BEGIN DOCUMENT TEXT

Following the French Revolution, the new town council initially met in the house of the mayor at the time. However, in 1840, they decided to commission a combined town hall and school. The site they selected was on the west side of the town square (now Place Henri Barbusse) facing the Church of Saint-Pierre in the old town area of Charpieu. The building was designed in the neoclassical style, built in brick with a cement render finish and was completed by 1856.

The design involved a symmetrical main frontage of three bays facing onto the square. The central bay featured a portico formed by a pair of Doric order columns supporting an entablature. There was a French door with a cornice and a balcony, fronted by iron railings, on the first floor. The outer bays were fenestrated by casement windows with shutters on both floors and, at roof level, there was a pediment with an oval oculus in the tympanum.

A war memorial, in the form of a slab of stone inscribed with the names of local service personnel who had died in the First World War and flanked by two female figures, was sculpted by Georges Salendre and was unveiled in front of the town hall in 1922. Following the liberation of the town by the US 36th Infantry Division on 3 September 1944, during the Second World War, local people gathered in front of the old town hall to celebrate. The old town hall later served as a town hall annex providing local services to that part of the town.

END DOCUMENT TEXT
BEGIN RECORDS

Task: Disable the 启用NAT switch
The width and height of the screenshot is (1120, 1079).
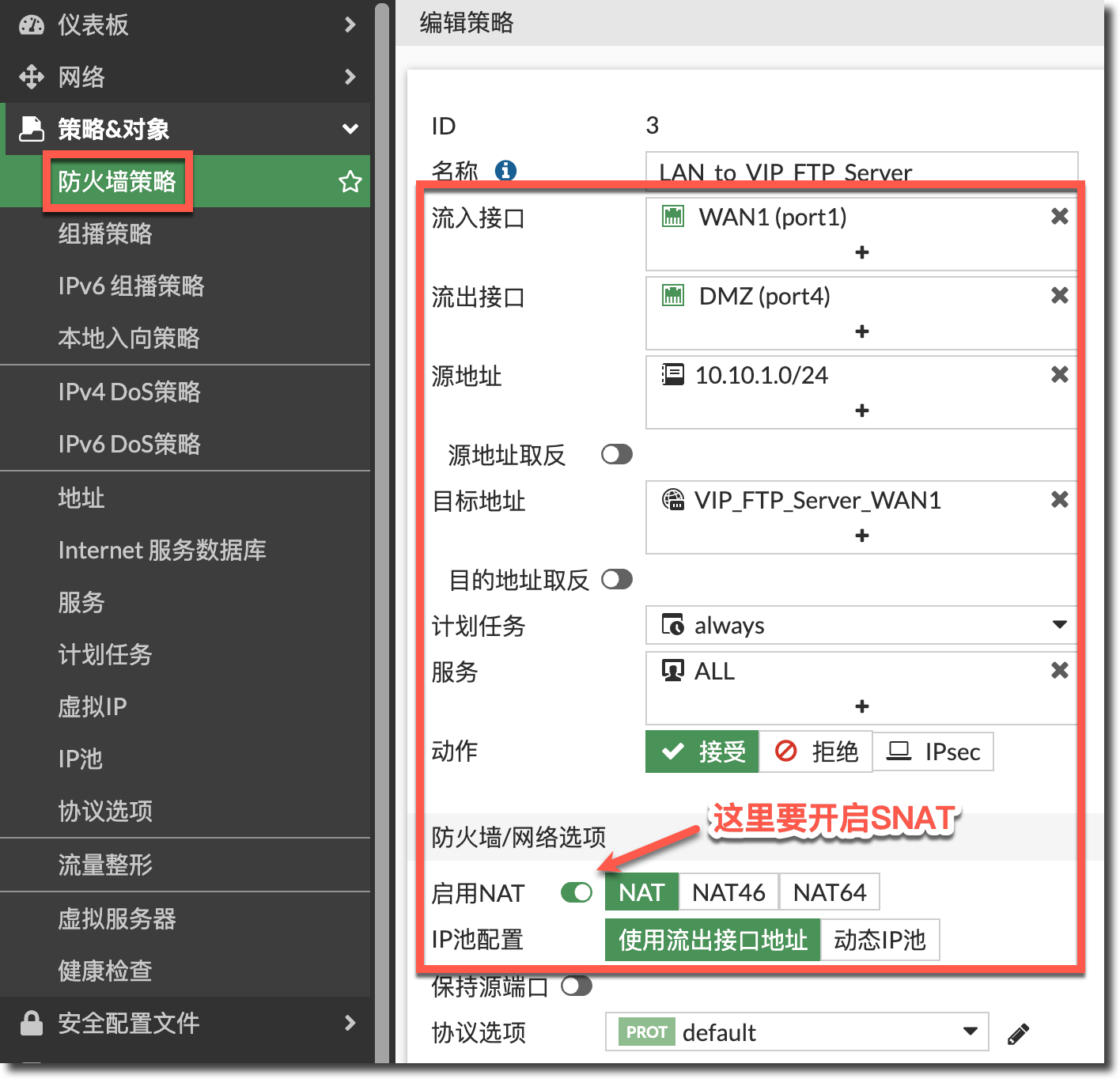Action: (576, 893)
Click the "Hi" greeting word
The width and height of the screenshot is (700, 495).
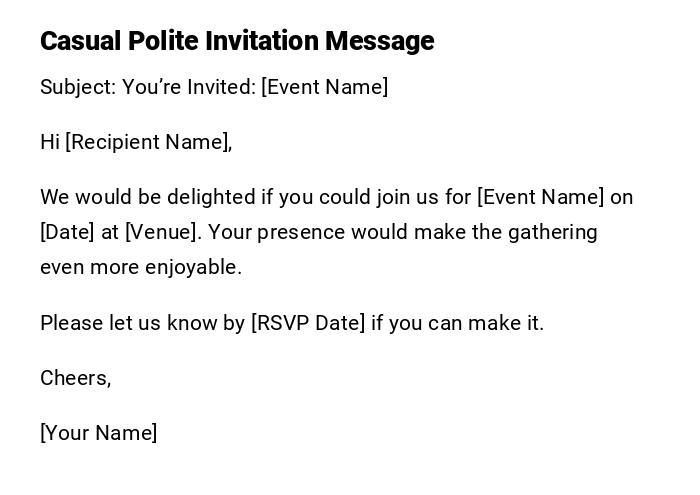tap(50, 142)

END RECORDS

### BRIEF 1:
In the text about the old town hall of Charpieu, who sculpted the war memorial unveiled in front of the building in 1922?
### BRIEF 2:
Carry on the text about the old town hall of Charpieu, picking up right after its final sentence.

### WRITTEN RESPONSE 1:
Georges Salendre

### WRITTEN RESPONSE 2:
In the early 1930s, following significant population growth largely associated with the artificial silk industry, the council decided to commission a more substantial town hall. The site they selected was what is now Place Roger Salengro in the industrial centre of the town. The new building was designed by André Teissier in the modern style, built in stone and was officially opened on 25 September 1932.

The design involved a symmetrical main frontage of seven bays facing onto Place Roger Salengro. The central bay featured a three-stage tower: there was a short flight of steps leading up to a doorway in the first stage, a French door with a balcony in the second stage, and a clock in the third stage with a flat roof above. The other bays were fenestrated by tri-partite windows on the ground floor and by large casement windows on the first floor. Internally, the principal room was the Salle du Conseil (council chamber).